Belinda Gordon walked up her parents’ driveway. She had moved out of their home practically on her eighteenth birthday but in the last five years she had probably spent more hours in her parents’ home than her own. Her mother had called half an hour ago, for the third time that day, this time begging her to come over.
“I need you, Pudge,” she’d purred in her lispy Spanish accent. “Please.”
She found it hard to say no to her mother—to both her parents, actually. She could say no to men who had asked her for dates over the years. She could say no to donating to the countless fund-raisers the high school kids kept bringing her way. She could even say no to those cute little Girl Scouts who tried to tempt her with boxes and boxes of those damn delicious cookies. But she couldn’t say no to her parents.
Ever.
How annoying.
She was their only child. After years of fertility problems they had only produced her.
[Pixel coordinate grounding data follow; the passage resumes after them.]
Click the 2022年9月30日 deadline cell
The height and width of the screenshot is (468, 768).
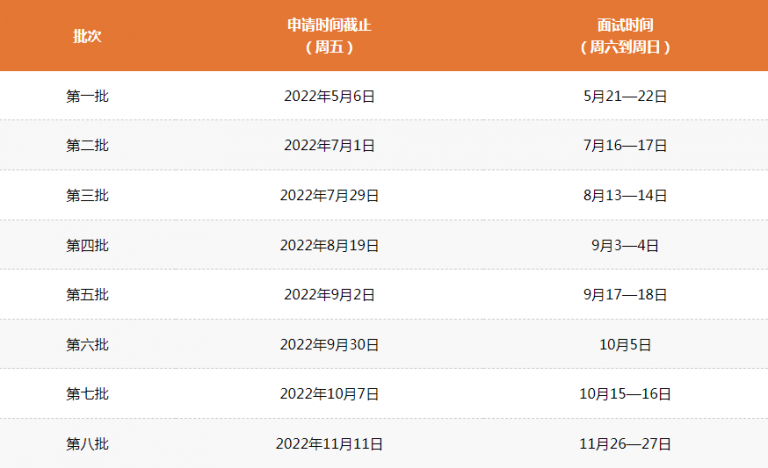[x=329, y=345]
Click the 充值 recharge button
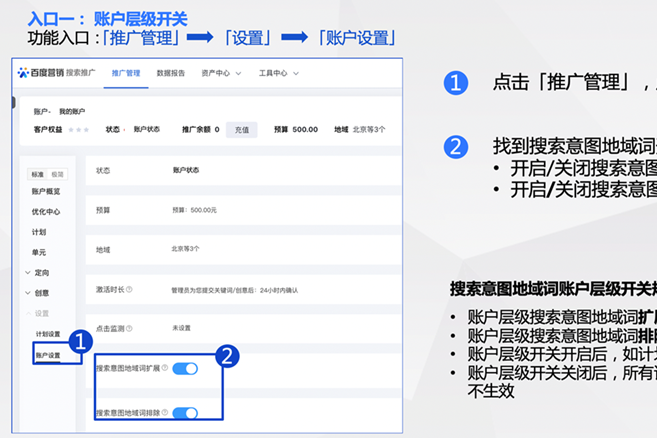This screenshot has height=438, width=657. click(241, 129)
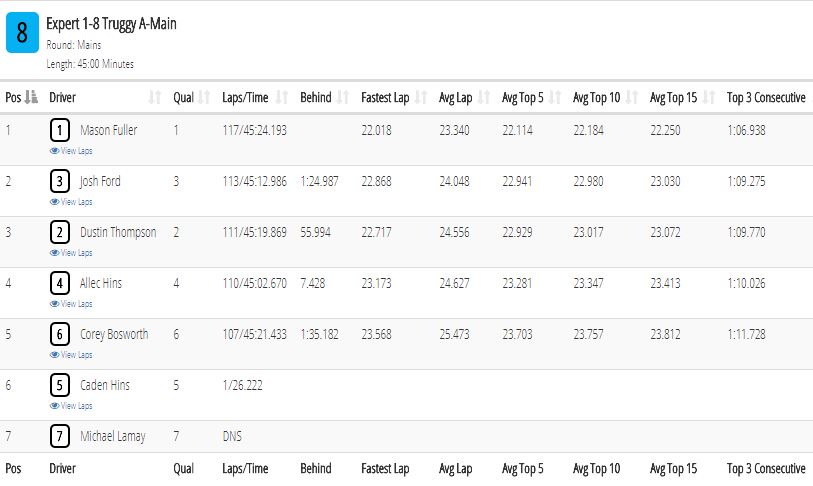Screen dimensions: 813x486
Task: Click the Top 3 Consecutive column header
Action: 766,98
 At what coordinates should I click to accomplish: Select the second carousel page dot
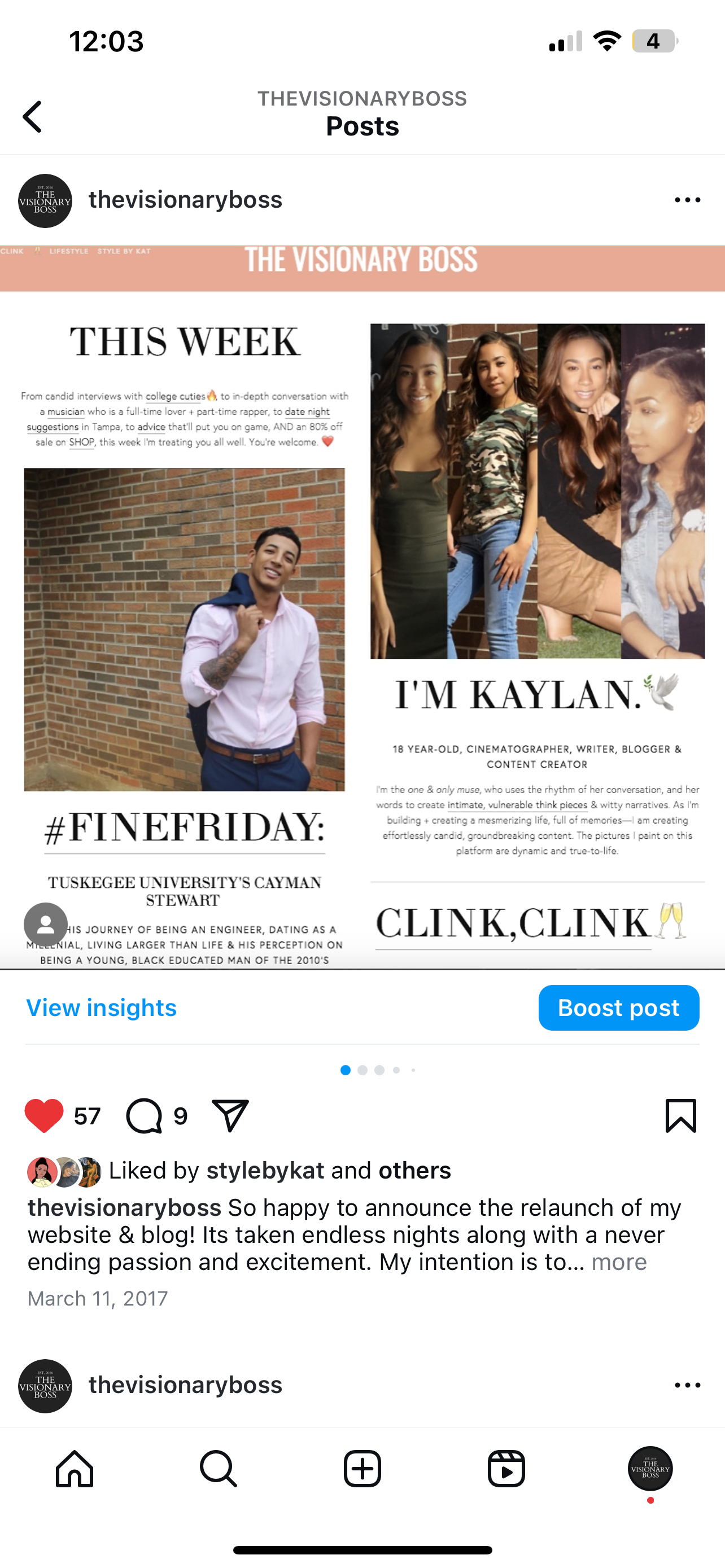click(362, 1070)
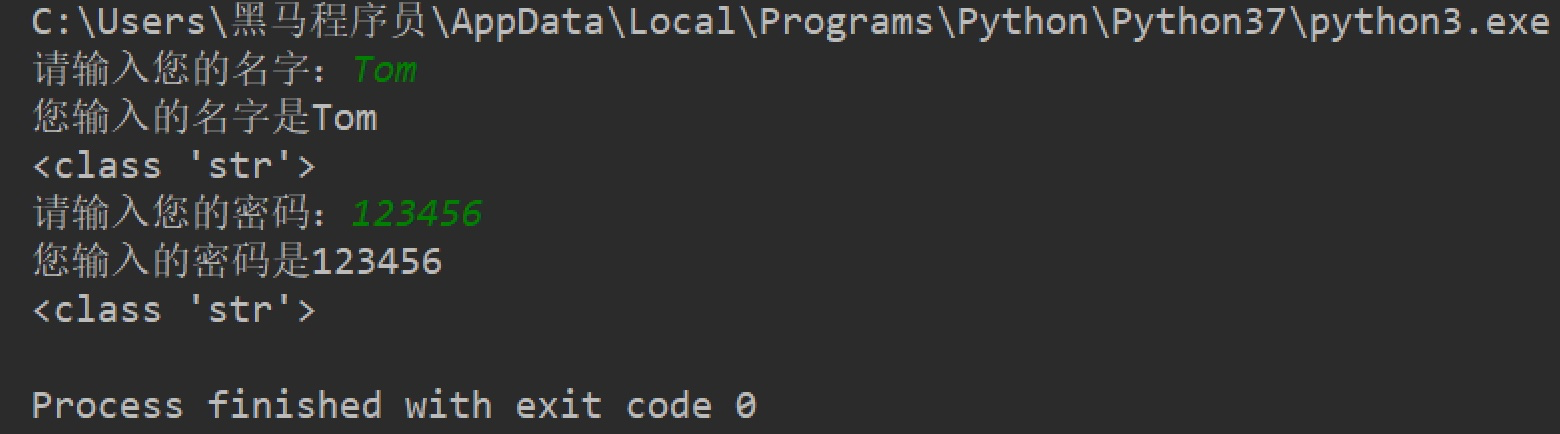
Task: Click the white 123456 in the password output line
Action: click(377, 261)
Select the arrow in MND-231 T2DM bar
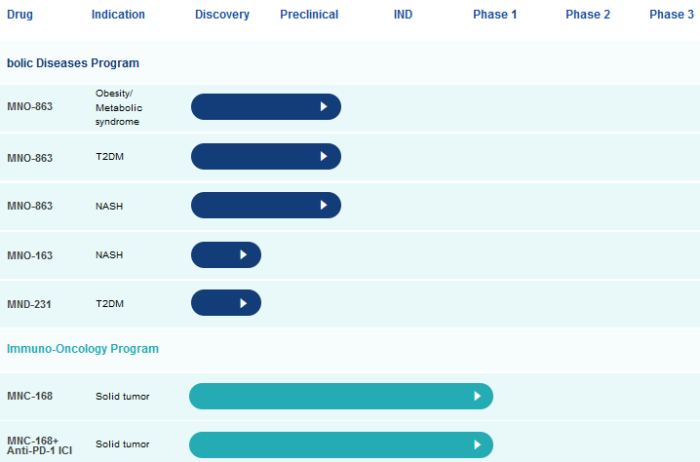 243,303
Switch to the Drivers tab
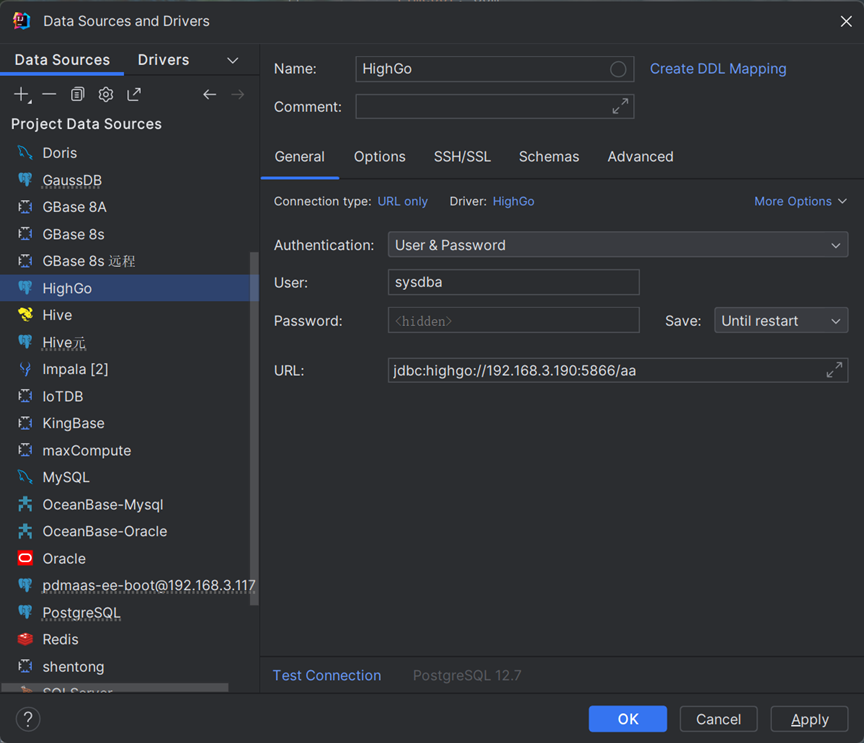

You’re all I have. Her mother never let her forget it.
Her mother was damn good at guilt. A master at it. But then again most mothers were. She wondered if that came naturally when one became a mother or if it was something one had to work at. Were there guilt drills? Little sayings mothers everywhere practiced every night to ensure their children turned into guilty balls of mush?
You never call me.
Why don’t you want to spend time with me?
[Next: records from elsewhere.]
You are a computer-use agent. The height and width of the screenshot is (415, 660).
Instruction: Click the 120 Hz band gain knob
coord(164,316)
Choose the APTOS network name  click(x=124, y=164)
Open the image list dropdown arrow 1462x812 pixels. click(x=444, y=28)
But Belinda had deserved being the recipient of such guilt. She had made some pretty big mistakes in her life.
Colossal mistakes.
Breathtakingly stupid mistakes.
Like moving across the country alone on a whim. And turning down a high-paying job at an insurance company because it would have stifled her creativity. She made the mistake of buying two pairs of harem pants because she thought they were coming back in style. And her biggest mistake, the one she could barely bring herself to think about: falling in love with a man who was totally wrong for her.
She had disappointed her parents with her choices and now she was still trying to make up for it.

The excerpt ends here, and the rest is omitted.